[Haskell-cafe] Optimizing a title matcher

Tue Sep 26 16:47:15 EDT 2006

On 9/26/06, Lyle Kopnicky <lists at qseep.net> wrote:
> Hi folks,
>
> I'm competing in a contest at work, and we're allowed to use whatever
> language we want. I decided this was my chance to prove to people that
> Haskell was up to the challenge. Unfortunately, I ran into performance
> problems. Since the contest ends this Friday, I've decided to switch to
> C++ (gasp!). But if any of you have advice on how to speed up this code,
> it could help me advocate Haskell in the future.
>
> It's supposed to match movie titles from an imported database to a
> reference database. The version I've sent doesn't do anything very smart
> - it's just doing literal title matches. The first argument to the
> program is the filename of the table to be imported, and the second is
> the filename of the reference table.

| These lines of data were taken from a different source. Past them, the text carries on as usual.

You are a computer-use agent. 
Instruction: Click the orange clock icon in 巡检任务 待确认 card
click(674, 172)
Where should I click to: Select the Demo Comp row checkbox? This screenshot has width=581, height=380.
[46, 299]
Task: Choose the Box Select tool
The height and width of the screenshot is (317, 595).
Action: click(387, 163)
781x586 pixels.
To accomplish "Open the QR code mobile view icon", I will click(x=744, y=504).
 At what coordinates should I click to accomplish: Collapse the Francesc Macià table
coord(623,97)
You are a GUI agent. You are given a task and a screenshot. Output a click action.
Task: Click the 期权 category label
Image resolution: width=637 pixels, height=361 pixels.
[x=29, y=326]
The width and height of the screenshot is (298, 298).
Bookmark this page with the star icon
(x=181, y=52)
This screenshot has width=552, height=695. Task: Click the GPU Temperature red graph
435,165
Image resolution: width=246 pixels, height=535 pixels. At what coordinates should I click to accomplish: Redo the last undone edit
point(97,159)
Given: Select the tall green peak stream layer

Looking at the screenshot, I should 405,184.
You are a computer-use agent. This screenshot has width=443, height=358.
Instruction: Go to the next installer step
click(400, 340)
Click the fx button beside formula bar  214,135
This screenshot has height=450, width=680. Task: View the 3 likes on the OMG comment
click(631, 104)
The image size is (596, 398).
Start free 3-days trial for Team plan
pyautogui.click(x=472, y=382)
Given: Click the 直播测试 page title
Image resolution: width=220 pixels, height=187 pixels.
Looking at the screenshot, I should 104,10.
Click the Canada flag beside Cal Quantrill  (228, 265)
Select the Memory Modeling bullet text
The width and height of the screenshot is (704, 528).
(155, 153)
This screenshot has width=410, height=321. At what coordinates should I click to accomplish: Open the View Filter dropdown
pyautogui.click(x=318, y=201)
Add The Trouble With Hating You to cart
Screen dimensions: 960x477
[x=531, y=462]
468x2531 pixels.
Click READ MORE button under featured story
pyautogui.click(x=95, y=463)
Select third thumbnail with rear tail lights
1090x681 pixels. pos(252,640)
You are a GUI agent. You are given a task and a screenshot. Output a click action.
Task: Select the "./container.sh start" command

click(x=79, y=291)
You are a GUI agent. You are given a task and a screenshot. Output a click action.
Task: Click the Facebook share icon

The first line of each table is a
> pipe-separated list of field names; the rest of the lines are records,
> each a pipe-separated list of values.
>
> The import files each have 3,000 records, and the reference table has
> 137,986 records.
>
> Building the hash tables out of the files is quick - it just takes a few
> seconds. But doing the matching of title_id in one table to title_id in
> the other, in a nested loop between both tables, takes way too long.
> It's matching two import titles (against each of the reference titles)
> per second. It needs to do at least 20 per second to qualify for the
> contest, and it's not doing anything fancy yet.
>
> I tried various "improvements" to speed it up. One was to specifically
> use ByteString, eliminating the AbsString class. Didn't make a
> difference. Another was to use arrays instead of lists to store each
> record, and precompute the indices of each of the fields within those
> records. I also iterated over a list of keys instead of the list of
> Maps, and only converted each record to a Map one at a time, hoping they
> would be disposed of sooner. Instead of speeding up the program, this
> slowed it down by a factor of 20!
>
> I've profiled it, and I can't make much out of that. It seemed to be
> spending 25% of its time doing scoring, and I though the problem must be
> due to laziness, but I'm not sure.
>
> So if anyone has any ideas how to speed this up by a factor of at least
> 10 times, it would be really appreciated! Even the Ruby solutions are
> doing that, which is embarrassing.

Do you have some test input online?

-- 
Cheers,
  Lemmih